As outlined by Mining Phakisa coordinator Edwin Ritchken in The Future of Mining in South Africa: Sunset or Sunrise, published by the Mapungubwe Institute for Strategic Reflection, the rebuilding of key strategic relationships across the value chain of the platinum group metals (PGMs) sector is essential for the survival of the industry.

His comments arise at a time when the PGMs-hosting western limb of the Bushveld Complex is at a crossroads, brought about by significantly diminished demand for platinum.

Current challenges facing the sector call for collaboration at the highest level to stave off the potential long-term damage of deep-level platinum’s demise to the economy of the North West province.

Because South Africa has better combined solar and wind resources than just about any other country, its power will be comparatively cheap to produce hydrogen from water and use it for a new platinum-catalysed electricity era.

In addition, the hydrogen can replace coal gasification to produce carbon-neutral petrol, diesel and chemicals, with the help of Fischer-Tropsch technology that has been perfected by Sasol and PetroSA.

The newly formed Global Alliance Power Fuels believes that South Africa is well positioned to become a leading site for the large-scale production of liquid fuels from renewable energy and has confirmed with Engineering News Online that the country is on its radar for possible future demonstration projects.

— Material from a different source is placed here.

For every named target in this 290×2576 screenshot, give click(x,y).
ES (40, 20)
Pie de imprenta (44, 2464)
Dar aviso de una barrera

The alliance was launched in Berlin last year following several studies indicating that synthetic fuels produced using renewable electricity could be the “missing link” in reducing greenhouse-gas emissions in sectors where it is difficult to employ clean electricity directly.

Access to low-cost and clean electricity will mean that electrification of almost anything can be put on the table, including the revival of South Africa’s minerals-energy complex.

Low-cost electricity also has the potential to aid local electric vehicle production, fertiliser production and chemicals production, all of which would also have export potential. 

Meanwhile, the special economic zone (SEZ) for fuel cell development, proposed for development by the Gauteng Industrial Development Zone initiative and Impala Platinum (Implats), has been approved. The SEZ comprises 16 ha of land donated by platinum company Implats and is located near the Impala Refinery in Springs.

This could serve as a platform for the manufacture of niche fuel cell components, with an eye on domestic and foreign markets.